### [Your goal]
Which lines run from the start of the data below to the line containing "WPZOOM (470, 2535)"? Set them down exactly, with none added.

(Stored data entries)

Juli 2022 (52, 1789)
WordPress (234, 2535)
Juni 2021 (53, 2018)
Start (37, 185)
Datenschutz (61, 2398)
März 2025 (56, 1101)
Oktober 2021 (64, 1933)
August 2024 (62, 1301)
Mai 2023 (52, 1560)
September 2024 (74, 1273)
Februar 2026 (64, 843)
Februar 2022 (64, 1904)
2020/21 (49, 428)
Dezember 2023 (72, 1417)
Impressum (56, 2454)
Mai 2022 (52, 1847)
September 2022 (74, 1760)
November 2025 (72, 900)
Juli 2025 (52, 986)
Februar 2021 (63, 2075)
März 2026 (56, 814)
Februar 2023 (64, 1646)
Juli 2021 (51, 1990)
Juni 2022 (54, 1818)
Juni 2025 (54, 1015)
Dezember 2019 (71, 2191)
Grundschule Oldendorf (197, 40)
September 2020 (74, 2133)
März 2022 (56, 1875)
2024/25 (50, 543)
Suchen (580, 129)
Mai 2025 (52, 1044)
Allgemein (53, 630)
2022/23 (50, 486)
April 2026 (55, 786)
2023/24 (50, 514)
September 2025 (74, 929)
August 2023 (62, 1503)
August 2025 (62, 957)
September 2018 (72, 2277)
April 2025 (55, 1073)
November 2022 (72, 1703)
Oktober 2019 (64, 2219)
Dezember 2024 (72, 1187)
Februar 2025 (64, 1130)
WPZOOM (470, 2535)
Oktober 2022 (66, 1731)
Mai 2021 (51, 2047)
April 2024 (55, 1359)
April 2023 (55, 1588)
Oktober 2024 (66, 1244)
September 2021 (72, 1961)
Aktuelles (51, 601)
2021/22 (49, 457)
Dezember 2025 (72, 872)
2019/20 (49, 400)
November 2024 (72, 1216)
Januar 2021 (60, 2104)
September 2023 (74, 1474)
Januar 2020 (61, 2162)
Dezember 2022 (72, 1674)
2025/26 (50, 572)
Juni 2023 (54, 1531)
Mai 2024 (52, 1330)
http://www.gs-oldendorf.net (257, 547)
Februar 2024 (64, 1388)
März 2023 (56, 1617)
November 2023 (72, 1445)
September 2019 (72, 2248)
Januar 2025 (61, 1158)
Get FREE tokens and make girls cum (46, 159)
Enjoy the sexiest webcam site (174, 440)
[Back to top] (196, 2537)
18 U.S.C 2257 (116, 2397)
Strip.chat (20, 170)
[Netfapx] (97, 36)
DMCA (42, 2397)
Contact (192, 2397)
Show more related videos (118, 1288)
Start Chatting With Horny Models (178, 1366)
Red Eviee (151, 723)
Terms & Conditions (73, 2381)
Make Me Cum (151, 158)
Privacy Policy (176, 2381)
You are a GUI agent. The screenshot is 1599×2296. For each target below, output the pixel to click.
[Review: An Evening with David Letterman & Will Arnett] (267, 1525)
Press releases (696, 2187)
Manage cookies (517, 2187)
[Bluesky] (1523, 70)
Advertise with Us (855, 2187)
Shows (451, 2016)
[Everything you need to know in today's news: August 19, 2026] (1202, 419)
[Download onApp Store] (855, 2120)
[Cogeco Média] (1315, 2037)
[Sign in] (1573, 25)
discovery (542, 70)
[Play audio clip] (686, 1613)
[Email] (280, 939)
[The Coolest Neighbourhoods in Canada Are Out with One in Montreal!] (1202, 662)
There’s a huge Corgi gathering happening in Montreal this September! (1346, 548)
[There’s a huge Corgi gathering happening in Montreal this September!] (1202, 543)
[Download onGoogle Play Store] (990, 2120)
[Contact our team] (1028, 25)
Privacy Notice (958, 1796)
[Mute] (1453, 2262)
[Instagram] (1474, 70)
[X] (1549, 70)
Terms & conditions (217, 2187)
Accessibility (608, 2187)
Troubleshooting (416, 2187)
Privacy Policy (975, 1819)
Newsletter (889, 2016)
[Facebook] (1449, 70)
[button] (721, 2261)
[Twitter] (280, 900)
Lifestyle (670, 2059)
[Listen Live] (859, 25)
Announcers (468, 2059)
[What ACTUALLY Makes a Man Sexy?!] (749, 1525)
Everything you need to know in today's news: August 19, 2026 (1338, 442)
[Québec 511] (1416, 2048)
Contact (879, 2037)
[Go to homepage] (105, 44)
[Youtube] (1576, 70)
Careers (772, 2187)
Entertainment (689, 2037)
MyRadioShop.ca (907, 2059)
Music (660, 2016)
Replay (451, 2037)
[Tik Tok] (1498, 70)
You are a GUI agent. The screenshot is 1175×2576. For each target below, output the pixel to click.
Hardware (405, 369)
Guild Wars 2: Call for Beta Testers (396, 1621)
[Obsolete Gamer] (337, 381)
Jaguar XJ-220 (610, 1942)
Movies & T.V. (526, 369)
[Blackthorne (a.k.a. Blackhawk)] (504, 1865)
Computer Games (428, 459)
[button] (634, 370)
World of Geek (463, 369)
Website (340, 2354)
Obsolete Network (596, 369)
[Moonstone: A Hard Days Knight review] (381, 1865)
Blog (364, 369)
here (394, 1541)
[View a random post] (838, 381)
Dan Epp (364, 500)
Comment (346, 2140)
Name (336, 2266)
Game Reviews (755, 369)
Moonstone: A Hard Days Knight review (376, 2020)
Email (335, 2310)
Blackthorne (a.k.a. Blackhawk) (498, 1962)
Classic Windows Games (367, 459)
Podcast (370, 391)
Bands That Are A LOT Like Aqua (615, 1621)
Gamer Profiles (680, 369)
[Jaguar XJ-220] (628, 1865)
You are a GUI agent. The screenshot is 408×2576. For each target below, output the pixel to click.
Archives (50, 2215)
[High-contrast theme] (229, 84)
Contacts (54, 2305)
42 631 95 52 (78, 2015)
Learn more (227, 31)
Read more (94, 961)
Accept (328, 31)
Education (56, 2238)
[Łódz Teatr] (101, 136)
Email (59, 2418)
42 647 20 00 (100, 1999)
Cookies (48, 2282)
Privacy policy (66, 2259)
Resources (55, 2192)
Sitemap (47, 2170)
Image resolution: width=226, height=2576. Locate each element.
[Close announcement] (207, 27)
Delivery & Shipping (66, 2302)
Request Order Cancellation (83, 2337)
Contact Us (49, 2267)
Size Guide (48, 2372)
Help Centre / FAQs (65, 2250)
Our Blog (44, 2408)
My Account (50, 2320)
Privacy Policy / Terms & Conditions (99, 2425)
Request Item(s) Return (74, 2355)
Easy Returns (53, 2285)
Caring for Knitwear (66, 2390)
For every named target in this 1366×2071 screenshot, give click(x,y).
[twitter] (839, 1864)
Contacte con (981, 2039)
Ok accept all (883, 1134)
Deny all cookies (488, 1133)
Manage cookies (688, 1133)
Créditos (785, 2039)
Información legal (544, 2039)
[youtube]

### [Task result]
Juli 2022 (52, 1789)
WordPress (234, 2535)
Juni 2021 (53, 2018)
Start (37, 185)
Datenschutz (61, 2398)
März 2025 (56, 1101)
Oktober 2021 (64, 1933)
August 2024 (62, 1301)
Mai 2023 (52, 1560)
September 2024 (74, 1273)
Februar 2026 (64, 843)
Februar 2022 (64, 1904)
2020/21 (49, 428)
Dezember 2023 (72, 1417)
Impressum (56, 2454)
Mai 2022 (52, 1847)
September 2022 (74, 1760)
November 2025 (72, 900)
Juli 2025 (52, 986)
Februar 2021 (63, 2075)
März 2026 (56, 814)
Februar 2023 (64, 1646)
Juli 2021 (51, 1990)
Juni 2022 (54, 1818)
Juni 2025 (54, 1015)
Dezember 2019 (71, 2191)
Grundschule Oldendorf (197, 40)
September 2020 (74, 2133)
März 2022 (56, 1875)
2024/25 (50, 543)
Suchen (580, 129)
Mai 2025 (52, 1044)
Allgemein (53, 630)
2022/23 (50, 486)
April 2026 (55, 786)
2023/24 (50, 514)
September 2025 (74, 929)
August 2023 (62, 1503)
August 2025 (62, 957)
September 2018 (72, 2277)
April 2025 (55, 1073)
November 2022 (72, 1703)
Oktober 2019 (64, 2219)
Dezember 2024 (72, 1187)
Februar 2025 (64, 1130)
WPZOOM (470, 2535)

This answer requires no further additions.